Breit angelegtes Programm zur Wirtschaftsreform in der Deutschen Demokratischen Republik ab 1963.

Hintergrund des NÖS, das 1967 in eine zweite Etappe mündete, die als Ökonomisches System des Sozialismus (ÖSS) bezeichnet wurde, war eine ernste Wirtschaftskrise zu Beginn der sechziger Jahre, die sich in drastisch zurückgehenden Wachstumsraten bemerkbar machte und nach nur drei Jahren Laufzeit eine Korrektur des Siebenjahresplans (1959-1965) nach unten erforderlich machte. Als Ursache der Krise wurde mangelnde Rationalisierungs- und Innovationsbereitschaft der zentralgelenkten Betriebe ausgemacht.

Auf dem VI. Parteitag der SED erfolgte daraufhin der Beschluss zur Abkehr von der rigiden Planwirtschaft und zur Einführung des NÖS, das eine Verlagerung der Entscheidungsbefugnisse in die Betriebe vorsah und Aspekte wie Wettbewerb, Effizienz, Wirtschaftlichkeit und Gewinn betonte. Durch diese marktwirtschaftlichen Elemente hoffte man, das Wachstum zu erhöhen und die Konsummöglichkeiten der Bevölkerung zu verbessern. In der Folge bekame nur noch eine ausgewählte Anzahl von Betrieben in Schlüssel- und Wachstumsbranchen quantitative und qualitative Planvorgaben, während in den übrigen Wirtschaftsbereichen die Produktions-, Investitions-, Absatz- und Beschaffungsplanung den Volkseigenen Betrieben (VEB) weitgehend selbst überlassen blieb.

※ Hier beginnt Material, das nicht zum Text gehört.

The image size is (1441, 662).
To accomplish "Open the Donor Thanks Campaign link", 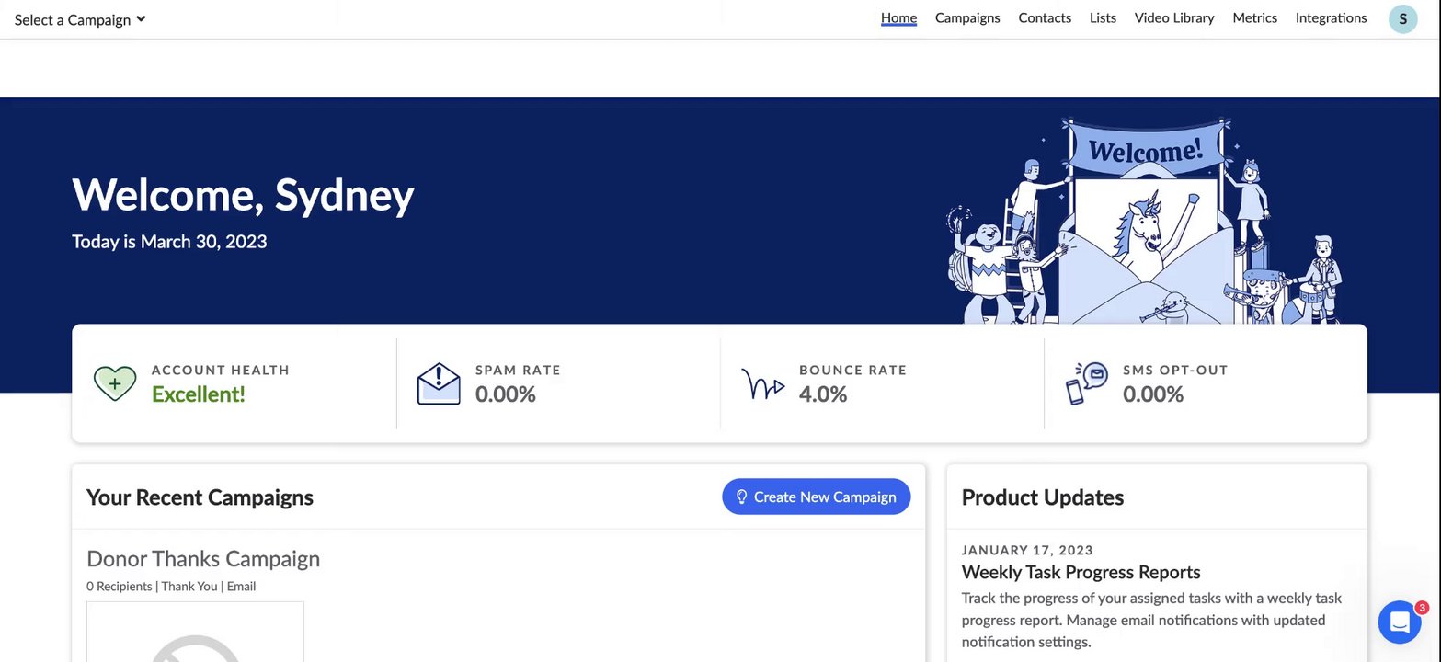I will point(203,558).
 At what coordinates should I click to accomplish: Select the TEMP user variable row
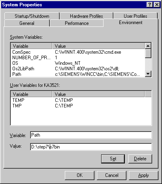point(81,100)
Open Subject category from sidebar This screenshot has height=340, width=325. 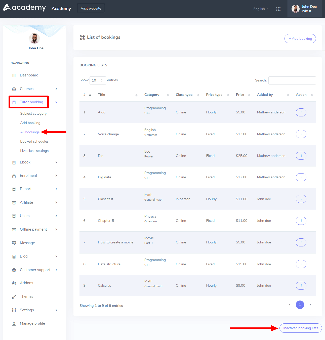coord(33,113)
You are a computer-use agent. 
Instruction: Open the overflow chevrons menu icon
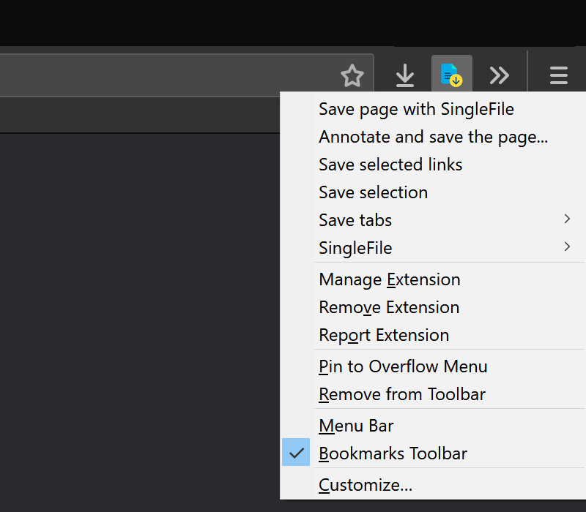pyautogui.click(x=500, y=75)
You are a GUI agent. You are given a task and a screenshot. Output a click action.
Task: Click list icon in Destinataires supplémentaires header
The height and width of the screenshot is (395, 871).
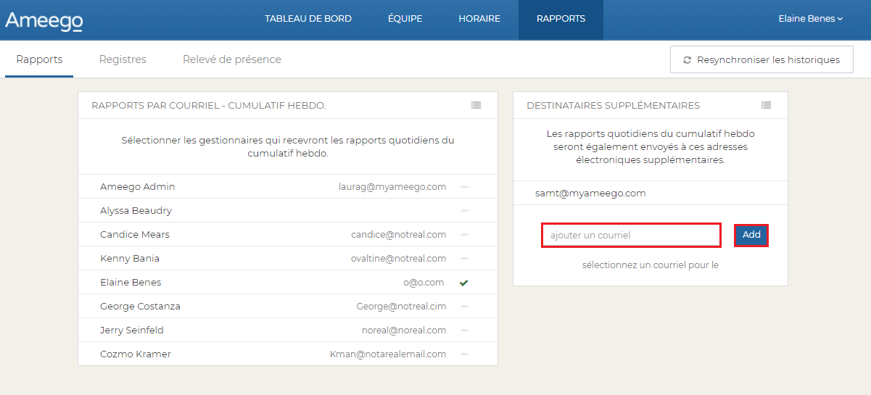766,105
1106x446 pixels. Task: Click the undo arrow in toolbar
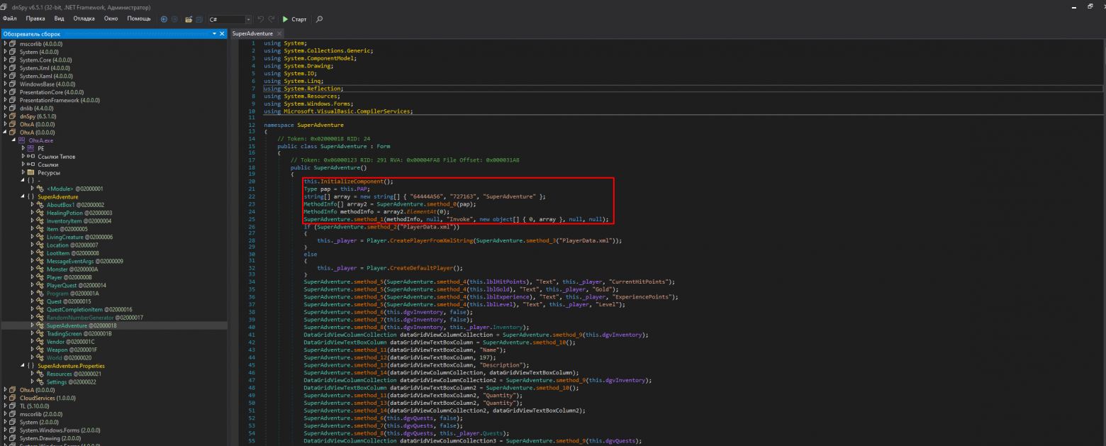point(260,19)
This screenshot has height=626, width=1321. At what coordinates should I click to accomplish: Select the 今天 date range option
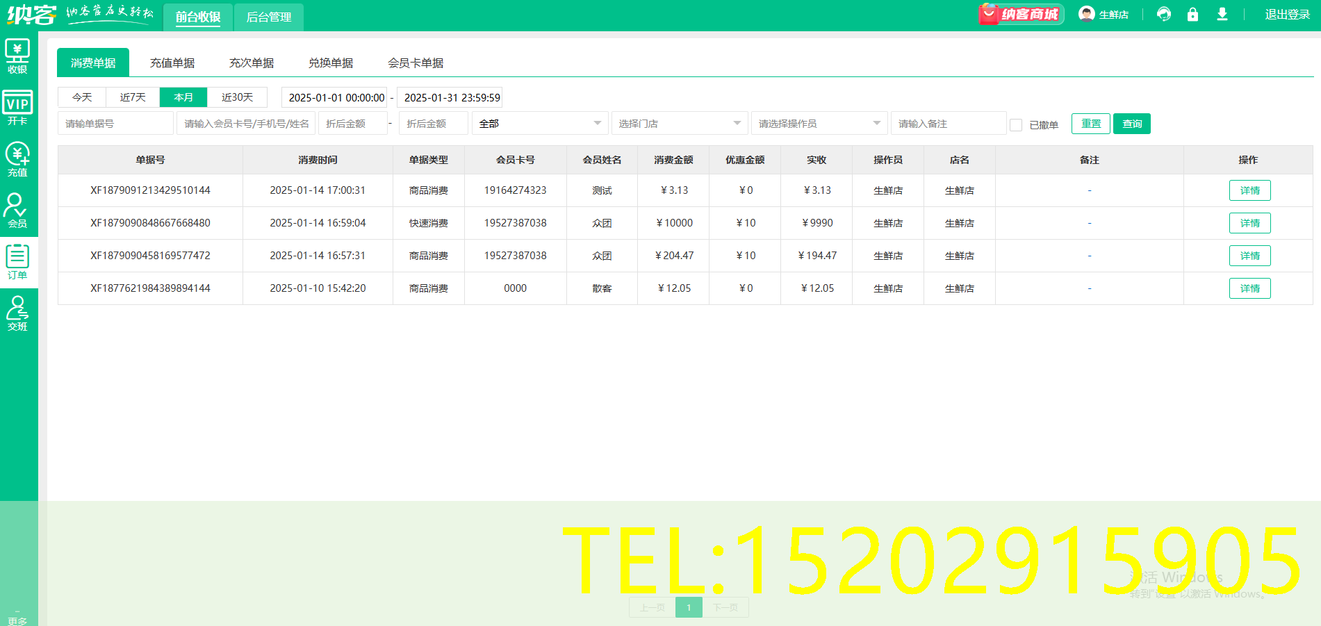(82, 97)
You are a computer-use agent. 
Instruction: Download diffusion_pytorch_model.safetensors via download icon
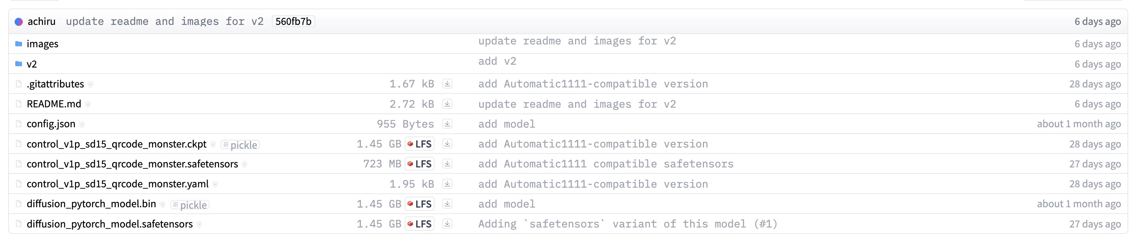coord(447,224)
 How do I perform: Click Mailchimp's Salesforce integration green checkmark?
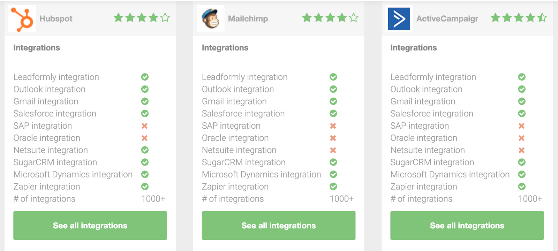coord(333,113)
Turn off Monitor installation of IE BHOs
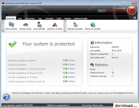The image size is (139, 108). pyautogui.click(x=65, y=77)
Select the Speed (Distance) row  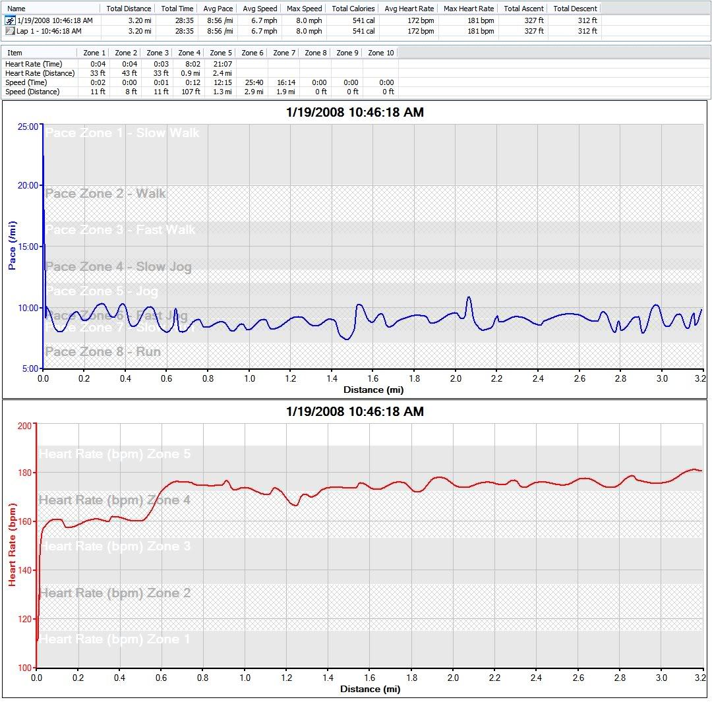pos(32,92)
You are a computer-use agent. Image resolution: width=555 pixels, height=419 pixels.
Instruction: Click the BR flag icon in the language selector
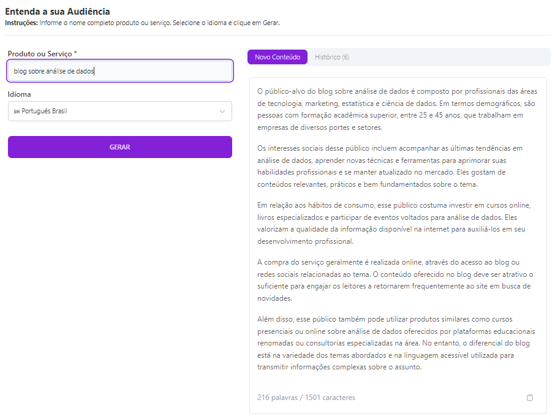pos(17,111)
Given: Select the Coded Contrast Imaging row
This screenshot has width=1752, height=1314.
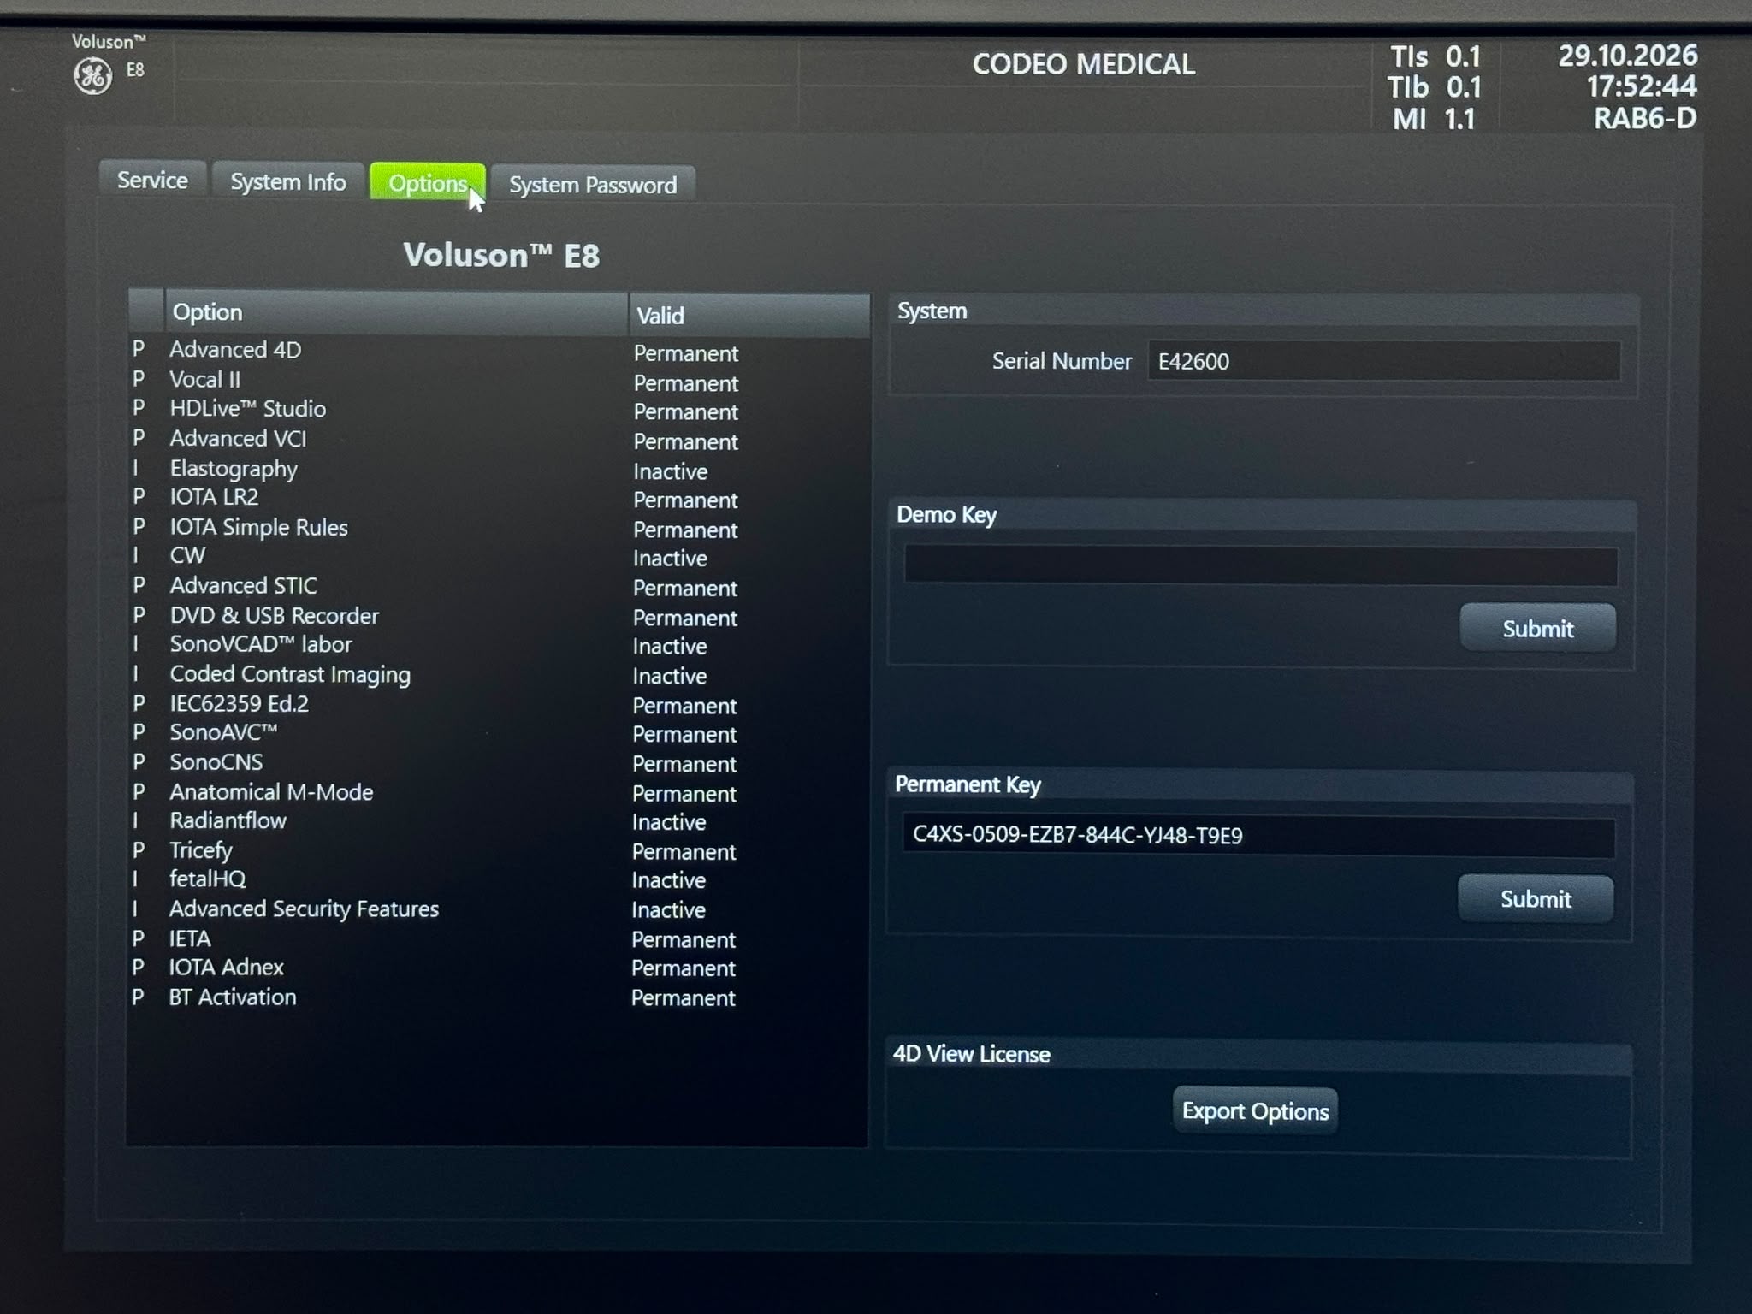Looking at the screenshot, I should (499, 675).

Zur Lenkung des Wirtschaftsgeschehens bediente man sich indirekter „ökonomischer Hebel" (Preisvorgaben, Festlegung von Steuer- und Abschreibungssätzen etc.) sowie Leistungsanreizen (Prämien, Leistungslöhne, Lohnzuschläge etc.) für die Beschäftigten.

Nachdem die DDR Mitte der sechziger Jahre eine Reihe langfristiger Handels- und Lieferverträge mit der UdSSR sowie anderen Staaten des Ostblocks und der Dritten Welt abgeschlossen hatte, sah die Staatsführung die Notwendigkeit einer Rückkehr zu einer „detaillierteren Planung". Tatsächlich hatten sich wohl die marktwirtschaftlichen Elemente als Sand im Getriebe der Planwirtschaft ausgewirkt und zu einem ausgeprägten „Betriebsegoismus" geführt. 1967/68 nahm die Staatsführung eine Kurskorrektur zum Ökonomischen System des Sozialismus (ÖSS) vor und leitete damit die Rückkehr zur zentralen Steuerung von Planung und Produktion ein.